Source records

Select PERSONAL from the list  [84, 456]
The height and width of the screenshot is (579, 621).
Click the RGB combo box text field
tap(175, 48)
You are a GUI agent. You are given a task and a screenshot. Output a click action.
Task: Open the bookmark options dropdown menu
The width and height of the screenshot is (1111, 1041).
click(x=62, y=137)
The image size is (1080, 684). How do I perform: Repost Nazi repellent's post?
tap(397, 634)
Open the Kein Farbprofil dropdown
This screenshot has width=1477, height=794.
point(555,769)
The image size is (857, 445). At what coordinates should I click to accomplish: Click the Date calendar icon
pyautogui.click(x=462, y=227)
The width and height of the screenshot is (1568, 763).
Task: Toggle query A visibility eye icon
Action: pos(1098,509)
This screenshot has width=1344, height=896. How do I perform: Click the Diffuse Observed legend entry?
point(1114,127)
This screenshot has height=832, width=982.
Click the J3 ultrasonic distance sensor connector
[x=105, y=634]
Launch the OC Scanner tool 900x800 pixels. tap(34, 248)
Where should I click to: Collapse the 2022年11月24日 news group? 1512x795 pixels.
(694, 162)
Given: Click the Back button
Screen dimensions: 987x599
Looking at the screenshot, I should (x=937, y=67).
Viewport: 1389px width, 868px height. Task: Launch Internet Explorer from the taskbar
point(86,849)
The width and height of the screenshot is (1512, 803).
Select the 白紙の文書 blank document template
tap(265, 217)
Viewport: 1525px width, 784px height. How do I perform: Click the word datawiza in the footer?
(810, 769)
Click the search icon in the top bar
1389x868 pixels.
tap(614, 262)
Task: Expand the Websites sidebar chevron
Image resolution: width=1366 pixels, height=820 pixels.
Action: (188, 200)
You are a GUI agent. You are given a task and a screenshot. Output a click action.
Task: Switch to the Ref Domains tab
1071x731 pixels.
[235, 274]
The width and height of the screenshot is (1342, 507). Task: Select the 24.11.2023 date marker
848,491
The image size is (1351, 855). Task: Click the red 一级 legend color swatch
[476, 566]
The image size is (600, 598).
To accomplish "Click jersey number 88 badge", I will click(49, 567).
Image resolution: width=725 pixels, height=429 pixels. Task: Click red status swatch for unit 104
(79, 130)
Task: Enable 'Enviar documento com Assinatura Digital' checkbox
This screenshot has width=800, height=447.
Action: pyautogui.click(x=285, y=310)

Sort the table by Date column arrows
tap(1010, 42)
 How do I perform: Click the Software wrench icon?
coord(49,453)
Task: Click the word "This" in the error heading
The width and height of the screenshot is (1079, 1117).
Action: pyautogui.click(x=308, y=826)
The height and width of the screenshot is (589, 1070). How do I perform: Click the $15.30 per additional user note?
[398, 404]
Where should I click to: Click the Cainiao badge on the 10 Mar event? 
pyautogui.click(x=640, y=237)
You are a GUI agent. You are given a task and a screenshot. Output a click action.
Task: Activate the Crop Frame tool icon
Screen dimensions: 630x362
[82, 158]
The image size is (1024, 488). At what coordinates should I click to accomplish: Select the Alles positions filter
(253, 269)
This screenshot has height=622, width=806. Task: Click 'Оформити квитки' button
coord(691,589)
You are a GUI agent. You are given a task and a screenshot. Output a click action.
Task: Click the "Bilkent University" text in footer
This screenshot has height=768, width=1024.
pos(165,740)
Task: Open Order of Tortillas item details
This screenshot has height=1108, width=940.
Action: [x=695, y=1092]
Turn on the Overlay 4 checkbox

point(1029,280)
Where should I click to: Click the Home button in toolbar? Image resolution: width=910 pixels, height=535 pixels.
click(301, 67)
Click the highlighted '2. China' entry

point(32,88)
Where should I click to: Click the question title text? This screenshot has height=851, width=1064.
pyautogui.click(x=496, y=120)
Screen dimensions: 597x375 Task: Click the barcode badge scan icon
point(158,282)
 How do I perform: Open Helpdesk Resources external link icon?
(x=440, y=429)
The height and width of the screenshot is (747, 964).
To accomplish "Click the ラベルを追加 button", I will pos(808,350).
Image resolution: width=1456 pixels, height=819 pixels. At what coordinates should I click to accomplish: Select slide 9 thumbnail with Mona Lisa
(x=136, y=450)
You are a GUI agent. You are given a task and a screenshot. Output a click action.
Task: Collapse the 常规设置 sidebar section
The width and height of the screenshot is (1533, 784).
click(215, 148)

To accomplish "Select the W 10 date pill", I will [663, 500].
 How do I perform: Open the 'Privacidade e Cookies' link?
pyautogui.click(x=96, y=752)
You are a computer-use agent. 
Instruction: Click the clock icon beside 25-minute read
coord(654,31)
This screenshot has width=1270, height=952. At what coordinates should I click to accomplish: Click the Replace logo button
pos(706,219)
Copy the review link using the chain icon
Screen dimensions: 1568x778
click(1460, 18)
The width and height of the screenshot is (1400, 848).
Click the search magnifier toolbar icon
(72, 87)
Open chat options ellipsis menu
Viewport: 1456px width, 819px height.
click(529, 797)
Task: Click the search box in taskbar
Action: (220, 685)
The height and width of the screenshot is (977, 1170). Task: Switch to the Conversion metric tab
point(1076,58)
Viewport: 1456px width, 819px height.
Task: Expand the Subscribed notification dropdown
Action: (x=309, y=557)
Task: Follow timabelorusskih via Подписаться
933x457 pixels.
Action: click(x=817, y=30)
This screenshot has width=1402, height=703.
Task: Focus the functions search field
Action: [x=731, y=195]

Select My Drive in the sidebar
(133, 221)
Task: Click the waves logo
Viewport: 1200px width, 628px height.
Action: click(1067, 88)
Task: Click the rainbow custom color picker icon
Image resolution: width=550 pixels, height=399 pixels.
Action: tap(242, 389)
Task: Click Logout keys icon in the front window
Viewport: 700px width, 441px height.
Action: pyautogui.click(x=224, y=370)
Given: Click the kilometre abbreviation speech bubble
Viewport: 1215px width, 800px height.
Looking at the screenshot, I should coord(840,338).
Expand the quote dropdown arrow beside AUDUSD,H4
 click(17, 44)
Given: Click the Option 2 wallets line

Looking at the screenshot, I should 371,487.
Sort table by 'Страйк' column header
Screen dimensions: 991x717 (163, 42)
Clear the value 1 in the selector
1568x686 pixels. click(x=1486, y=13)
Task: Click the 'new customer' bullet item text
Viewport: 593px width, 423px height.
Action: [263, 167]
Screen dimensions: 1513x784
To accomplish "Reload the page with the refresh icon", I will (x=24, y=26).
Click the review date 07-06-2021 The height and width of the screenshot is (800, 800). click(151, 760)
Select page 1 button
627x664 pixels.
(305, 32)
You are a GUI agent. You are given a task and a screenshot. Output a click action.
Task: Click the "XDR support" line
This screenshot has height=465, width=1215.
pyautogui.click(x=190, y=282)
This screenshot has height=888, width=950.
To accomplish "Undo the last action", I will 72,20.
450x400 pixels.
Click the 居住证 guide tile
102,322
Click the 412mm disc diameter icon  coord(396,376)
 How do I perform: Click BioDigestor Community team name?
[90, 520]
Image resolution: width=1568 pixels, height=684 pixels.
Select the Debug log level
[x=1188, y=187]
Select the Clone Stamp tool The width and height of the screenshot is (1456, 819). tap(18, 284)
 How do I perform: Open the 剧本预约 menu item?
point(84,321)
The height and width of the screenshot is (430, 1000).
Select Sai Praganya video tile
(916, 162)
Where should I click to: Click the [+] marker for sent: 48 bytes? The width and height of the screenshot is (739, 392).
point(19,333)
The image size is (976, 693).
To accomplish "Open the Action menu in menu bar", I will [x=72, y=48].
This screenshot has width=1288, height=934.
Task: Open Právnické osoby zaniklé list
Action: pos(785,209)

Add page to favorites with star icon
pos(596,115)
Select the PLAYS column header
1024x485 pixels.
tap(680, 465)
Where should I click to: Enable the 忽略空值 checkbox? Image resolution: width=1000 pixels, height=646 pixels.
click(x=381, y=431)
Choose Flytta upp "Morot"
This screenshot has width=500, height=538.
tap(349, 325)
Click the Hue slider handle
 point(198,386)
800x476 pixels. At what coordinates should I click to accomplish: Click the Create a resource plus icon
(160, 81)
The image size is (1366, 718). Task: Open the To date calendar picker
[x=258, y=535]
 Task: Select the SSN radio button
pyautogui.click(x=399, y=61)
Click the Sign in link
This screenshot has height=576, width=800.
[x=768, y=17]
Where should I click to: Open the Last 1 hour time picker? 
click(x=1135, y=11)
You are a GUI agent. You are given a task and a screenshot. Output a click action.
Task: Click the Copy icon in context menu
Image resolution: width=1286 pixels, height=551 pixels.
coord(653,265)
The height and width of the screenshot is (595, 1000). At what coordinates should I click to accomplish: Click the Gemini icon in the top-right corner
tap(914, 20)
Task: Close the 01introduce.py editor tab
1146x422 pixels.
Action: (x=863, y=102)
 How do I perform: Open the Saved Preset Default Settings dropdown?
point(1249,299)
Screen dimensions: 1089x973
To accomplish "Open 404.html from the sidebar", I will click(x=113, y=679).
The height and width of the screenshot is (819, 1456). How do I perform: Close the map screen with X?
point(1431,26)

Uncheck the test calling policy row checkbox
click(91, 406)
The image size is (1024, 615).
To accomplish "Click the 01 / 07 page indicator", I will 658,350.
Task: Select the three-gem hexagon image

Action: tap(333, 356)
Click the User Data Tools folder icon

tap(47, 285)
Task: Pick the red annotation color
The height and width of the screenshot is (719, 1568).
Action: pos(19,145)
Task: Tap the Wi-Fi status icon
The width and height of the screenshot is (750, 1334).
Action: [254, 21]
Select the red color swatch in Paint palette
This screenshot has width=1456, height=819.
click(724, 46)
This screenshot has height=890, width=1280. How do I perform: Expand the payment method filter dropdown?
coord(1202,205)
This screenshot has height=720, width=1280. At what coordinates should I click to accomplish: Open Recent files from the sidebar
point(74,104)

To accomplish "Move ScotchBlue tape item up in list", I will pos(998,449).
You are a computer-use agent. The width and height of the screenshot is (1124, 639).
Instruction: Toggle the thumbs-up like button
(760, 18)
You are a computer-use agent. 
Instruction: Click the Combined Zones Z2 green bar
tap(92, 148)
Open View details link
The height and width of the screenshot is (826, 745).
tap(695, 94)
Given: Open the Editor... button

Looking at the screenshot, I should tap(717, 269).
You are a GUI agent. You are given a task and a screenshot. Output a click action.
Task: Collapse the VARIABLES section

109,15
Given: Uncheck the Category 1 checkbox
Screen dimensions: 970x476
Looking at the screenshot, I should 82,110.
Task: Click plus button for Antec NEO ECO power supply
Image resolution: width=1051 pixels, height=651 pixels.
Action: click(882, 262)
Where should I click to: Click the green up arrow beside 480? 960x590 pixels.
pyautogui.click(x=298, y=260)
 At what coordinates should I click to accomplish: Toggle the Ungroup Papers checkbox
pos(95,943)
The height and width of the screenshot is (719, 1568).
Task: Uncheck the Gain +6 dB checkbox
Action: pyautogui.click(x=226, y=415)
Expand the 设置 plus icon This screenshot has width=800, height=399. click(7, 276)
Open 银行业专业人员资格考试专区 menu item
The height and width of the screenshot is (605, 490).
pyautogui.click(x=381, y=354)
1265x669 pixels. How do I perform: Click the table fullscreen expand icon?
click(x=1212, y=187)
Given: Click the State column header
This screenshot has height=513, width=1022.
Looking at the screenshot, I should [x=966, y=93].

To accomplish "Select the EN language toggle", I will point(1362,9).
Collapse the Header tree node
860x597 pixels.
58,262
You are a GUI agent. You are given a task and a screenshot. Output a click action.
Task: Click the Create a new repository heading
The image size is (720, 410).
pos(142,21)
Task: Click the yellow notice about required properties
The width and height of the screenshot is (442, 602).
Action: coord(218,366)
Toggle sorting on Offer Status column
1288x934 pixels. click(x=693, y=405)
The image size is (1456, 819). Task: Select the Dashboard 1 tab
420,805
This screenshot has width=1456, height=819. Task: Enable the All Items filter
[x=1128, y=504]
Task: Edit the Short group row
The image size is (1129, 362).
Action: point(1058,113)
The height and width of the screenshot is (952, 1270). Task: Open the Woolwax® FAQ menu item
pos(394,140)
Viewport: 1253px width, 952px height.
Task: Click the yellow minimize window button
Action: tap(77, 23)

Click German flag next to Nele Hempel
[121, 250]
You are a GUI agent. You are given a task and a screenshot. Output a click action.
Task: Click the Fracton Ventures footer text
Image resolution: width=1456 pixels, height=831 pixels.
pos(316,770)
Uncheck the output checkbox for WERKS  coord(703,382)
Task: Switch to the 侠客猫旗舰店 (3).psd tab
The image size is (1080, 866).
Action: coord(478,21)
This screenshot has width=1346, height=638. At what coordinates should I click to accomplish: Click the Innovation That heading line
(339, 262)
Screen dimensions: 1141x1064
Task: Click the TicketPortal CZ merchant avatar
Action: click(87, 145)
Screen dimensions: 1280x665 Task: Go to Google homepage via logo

### OBJECTIVE:
Starting at the line that has "will [663, 500]." and stopping after the line that has "pos(706,219)", could you write those lines out again with "clock icon" renamed to "timer icon" and everything else left unchanged?

### FINAL ANSWER:
To accomplish "Select the W 10 date pill", I will [663, 500].
 How do I perform: Open the 'Privacidade e Cookies' link?
pyautogui.click(x=96, y=752)
You are a computer-use agent. 
Instruction: Click the timer icon beside 25-minute read
coord(654,31)
This screenshot has width=1270, height=952. At what coordinates should I click to accomplish: Click the Replace logo button
pos(706,219)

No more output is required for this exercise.